Dom, 22/10/2017 - 19:14

Quando leggo questo prezioso esempio di sottiglienza gesuisitica di ragionamenti sballati capisco come fu la mia reazione alle lazioni di catechismo che abbandonai esterrefatto dalla serietá e sedicente sinceritá con la quale volevano impadronirsi della mia capacitá di ragionare. Infatti credono perchá hanno fede, il che vuol dire credere in ció che diSA non essere vero.

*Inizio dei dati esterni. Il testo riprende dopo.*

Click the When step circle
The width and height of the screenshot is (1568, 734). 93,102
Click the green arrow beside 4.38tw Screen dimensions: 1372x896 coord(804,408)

Dopo molti anni mi capitó di leggere l'Ecce Homo del Baron D'Holbach, dell¡epoca dell'illuminismo, e fu chiaro che non ci fu nessuna differenza tra Maometto e Cristo, due autopromossi profeti di un dio fantasioso pero con esiti differenti.

roberto zanella

Dom, 22/10/2017 - 22:28

Bergoglio deve ritornare nella Pampas , qui ha fatto un mare di disastri come d'altronde tutti i Gesuiti , sempre stati nemici della Chiesa e sempre vicini al potere , basta ricordare cosa disse di loro Carlo Borromeo . Inoltre il loro motto " Dio deve conformarsi al Mondo e non questo a Lui " , persoinalmente la ritengo una bestemmia , ma si può capire perchè Bergoglio non si scandalizza dei gay e Transgender ne dei pedofili, questo è il Mondo , per cui accettalo....se tu non fossi Papa sarei d'accordo ma tu non sei Crepet....

Ritratto di Marcello.508

Marcello.508

Lun, 23/10/2017 - 08:25

"Santo Padre, ci permetta infine di esprimere anche la nostra meraviglia e dolore per due eventi accaduti nel cuore della Chiesa, i quali similmente manifestano il favore di cui gode l’eresiarca tedesco sotto il Suo pontificato. Il 15 gennaio 2016 è stata concessa la Santa Comunione a un gruppo di luterani finlandesi nel corso della celebrazione di una Santa Messa nella basilica di San Pietro. Il 13 ottobre 2016, Vostra Santità ha presieduto un incontro di cattolici e luterani in Vaticano, nella Sala Nervi, in cui era stata eretta una statua a Martin Lutero." Non leggo risposte di Francesco a questa osservazione, solo le sciocchezze di Galantino che ha usato la locuzione "Attacca 'o ciuccio ddò vo 'o patrune.

Ritratto di michele lamacchia

michele lamacchia

Lun, 23/10/2017 - 12:00

Ancora con 'sto coso di Percoglio? ma lo capite o no che questa è una specie di sede vacante, o peggio?!